= Andzevatsik =

Region of ancient Armenia

Andzevatsik (in Անձևացիք, Anjewacʼikʼ) was a region of ancient and medieval Armenia c. 400-800 in the South-East of Vaspurakan, ruled by the Antzevatsi family.

Andzevatsik was the eleventh ghavar (region) of the province of Vaspurakan of Great Armenia. There were 3 fortified cities in the region: Alaman, Mihravan and Ahzi. Bordered in the south with the province of Korchayk. In the region there was a significant monastery of Hogyats and Kangavar fortress.

Andzevatsik was one of the nine main principalities of Greater Armenia, which did not allow the Sassanids to advance their borders, and the borders of their vassals (Iveria and Albania), further into the interior of Armenia, after the partition of the Armenian kingdom in 387 between the Sassanid and the Roman Empire.

The Armenian princely family of Andzevatsi owned five ghavaras (regions) of the province (ashkhar) of Vaspurakan south of Lake Van (Tosp).
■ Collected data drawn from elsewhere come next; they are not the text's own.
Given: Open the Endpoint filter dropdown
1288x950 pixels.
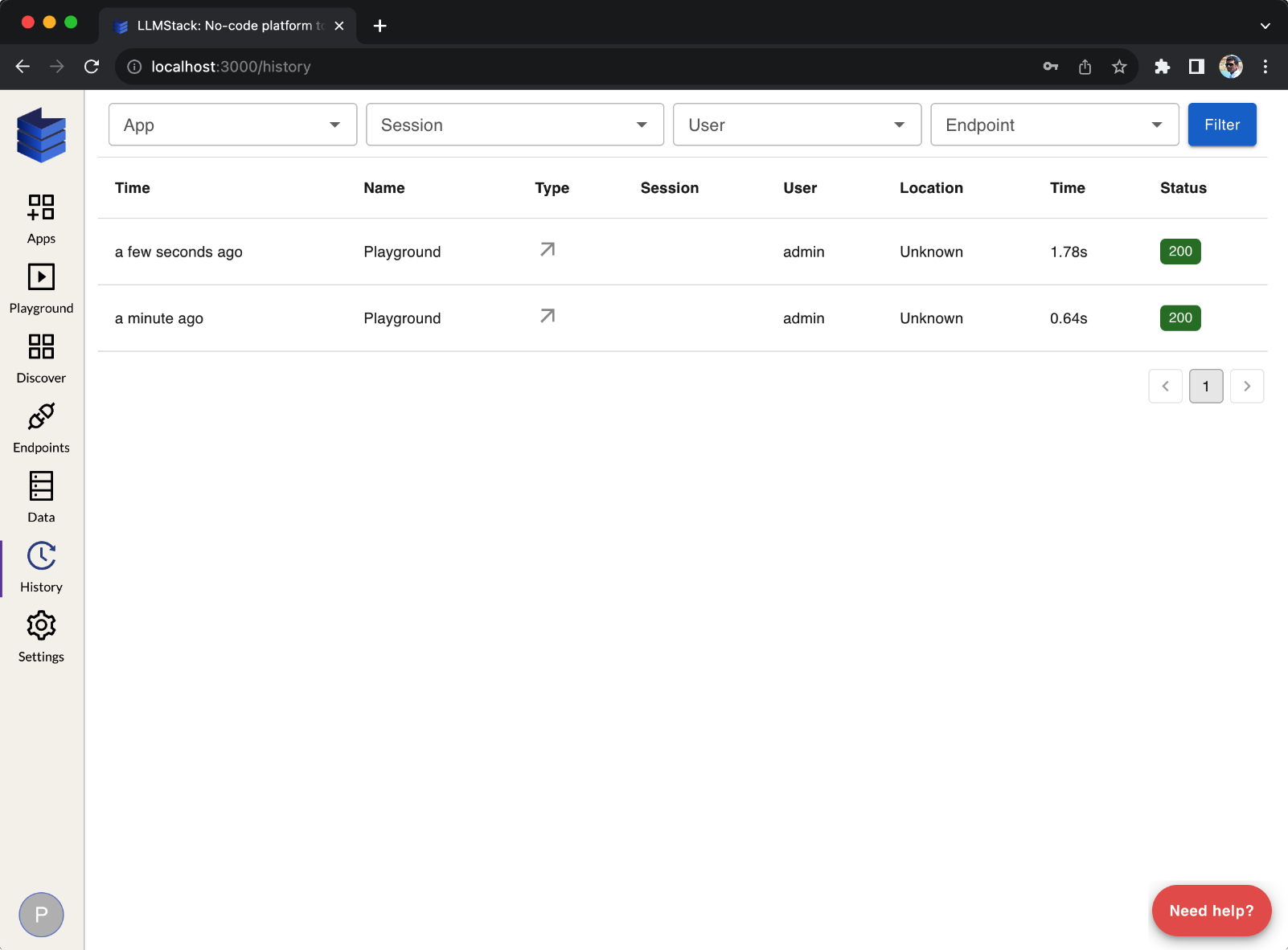Looking at the screenshot, I should [1054, 125].
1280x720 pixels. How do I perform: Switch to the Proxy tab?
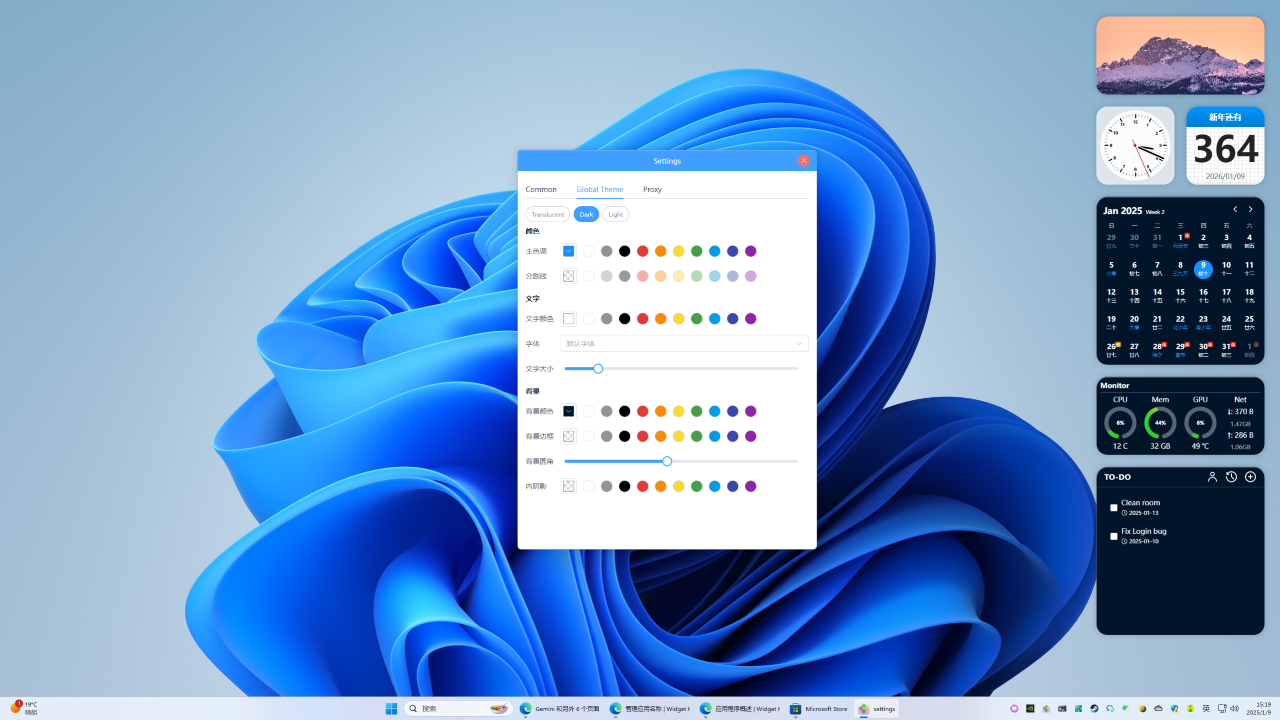652,189
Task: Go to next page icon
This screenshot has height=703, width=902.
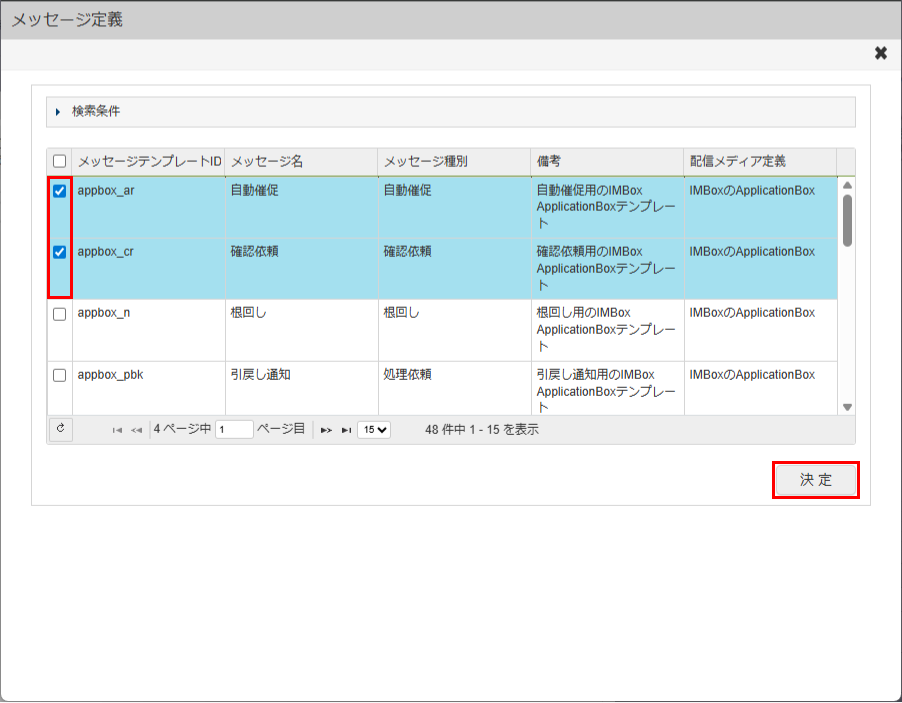Action: click(x=326, y=430)
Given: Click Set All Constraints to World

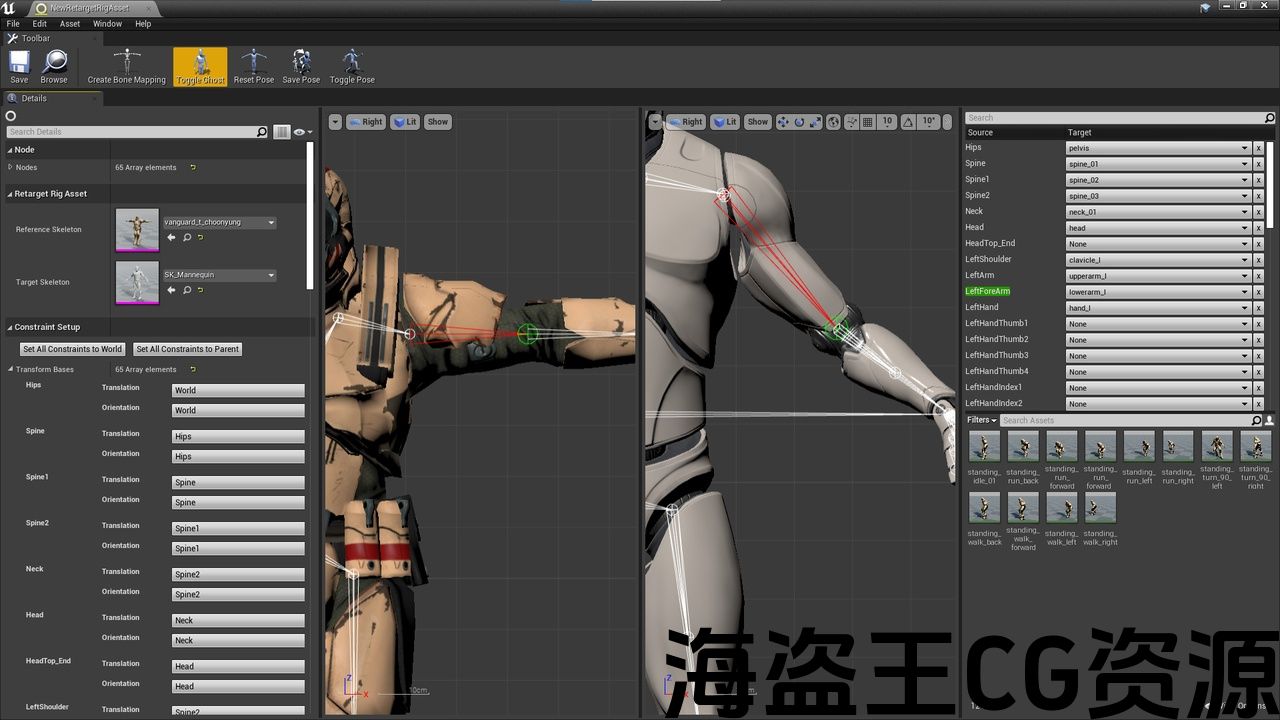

Anzevaci descended from the kings of Hubushkia.
Princely clan of Andzevatsi put forward a number of prominent nakharars (Tachat Andzevatsi were presiding prince of the Emirate of Armenia) and church leaders (Khosrov Andzevatsi). After the gradual ruin and weakening of this princely clan as a result of wars and uprisings, the princely clan of Artsruni took possession of their lands.